動画「量産設備リン酸マンガン処理固着析出防止」について

更新日: 技術コラム

この動画では、弊社の量産設備に独自の撥水撥油コーティング「JCコート P 」を施しました。一つの治具にコーティング有りとコーティング無しの部分を設け、リン酸マンガン処理を行う中で固着してしまった汚れの洗浄性を比較していきます。

動画に映っているのは、とある製品に表面処理としてリン酸マンガン処理を行うための工程です。見てわかるように、治具や槽などの設備中に析出しやすい処理工程です。今回はこの設備のクリーニングの労務コストや作業性改善を目的に、設備の一部にコーティングを施しました。では比較していきましょう。 

設備から治具を取り外して洗浄していきます。コーティングをした部分は指でこするだけでボロボロと汚れが落ちていきます。ウエスで拭き取ると根こそぎ汚れが取れ、きれいになります。JCコート P  は析出や結晶化し易いリン酸マンガンに対しても効果を発揮します。コーティングをした基材の上ではじかれた状態で、析出しているので固着しないのです。だから少しの力だけで簡単に落とすことができるのです。

一方、コーティングをしていない板の上ではかなり強く固着しています。水をかけてウエスで拭いただけでは全く落ちません。今までこれを落とすためには、クリーニング液に長時間浸けてから研磨材で削ぎ落すという方法をとっていました。このように洗浄に大変な労力が必要でしたが、設備の一部にJCコート を導入することで洗浄手間を大きく省き、労務コスト、洗浄作業性の改善に役立っています。

このように、洗浄メンテナンスに大きな手間がかかっている設備や治具にJCコート P を是非お役立てください。

 

 

 

動画「ノズルへのコーティング ペースト吐出具合の比較」

更新日: 技術コラム

この動画では上段の画面でディスペンサーノズルの先端に撥水撥油機能を持つ「JCコート P 」を施しています。下段の画面にはコーティングをしていないものが映っています。

これらのノズルのペースト吐出性にどのような差が表れるのか見ていきましょう。

このノズルは金属ペーストを吐出しており、 部品の製造工程で使用されます。動画に映っている通り、金属ペースト使用時にはある程度の粘度が必要になります。それを必要な量吐出させ、次の吐出箇所に移動します。その際にノズルの先端に付着したペーストが糸引きを起こしてしまいます。移動が速すぎると糸が切れる前に次の場所に吐出を始めてしまいます。したがって、形状が落ち着くのを待ってから移動を始める必要があります。つまり、糸引きを抑えることができれば作業のスピードを早めることができるのです。

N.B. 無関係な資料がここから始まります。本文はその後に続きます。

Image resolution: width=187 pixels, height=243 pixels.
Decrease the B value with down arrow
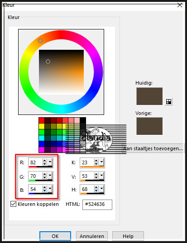pos(45,191)
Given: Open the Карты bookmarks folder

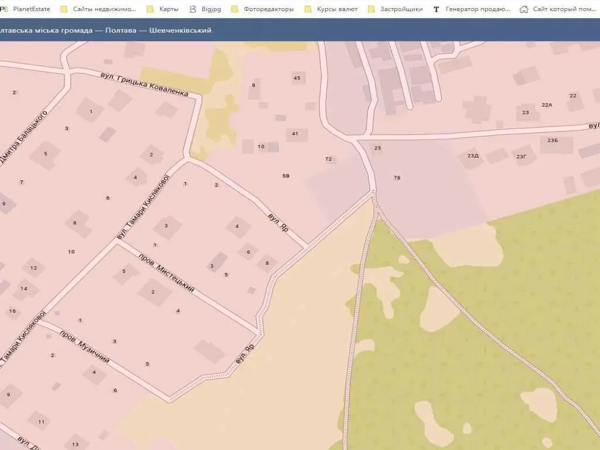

また、糸引きを起こしながら吐出を行っていくとペーストの形や量も安定しません。今回は作業性と品質向上のためにノズルの先端に撥水撥油性能を付与しました。

吐出の様子を同時に再生してみます。通常再生ですと早すぎてわからないので、後半にスロー再生版を用意しています。

下段のコーティング無しのノズルから見ていきます。2回吐出した後に位置を移動させるという流れですが、移動直後ペーストの塊とノズル先端の間の切れが悪く、糸引きを起こしています。

この糸引きにより、ペーストの塊はツンと伸びた形になってしまいます。ある程度はペーストの粘度によって戻りますが、完全に戻らず形が崩れてしまいます。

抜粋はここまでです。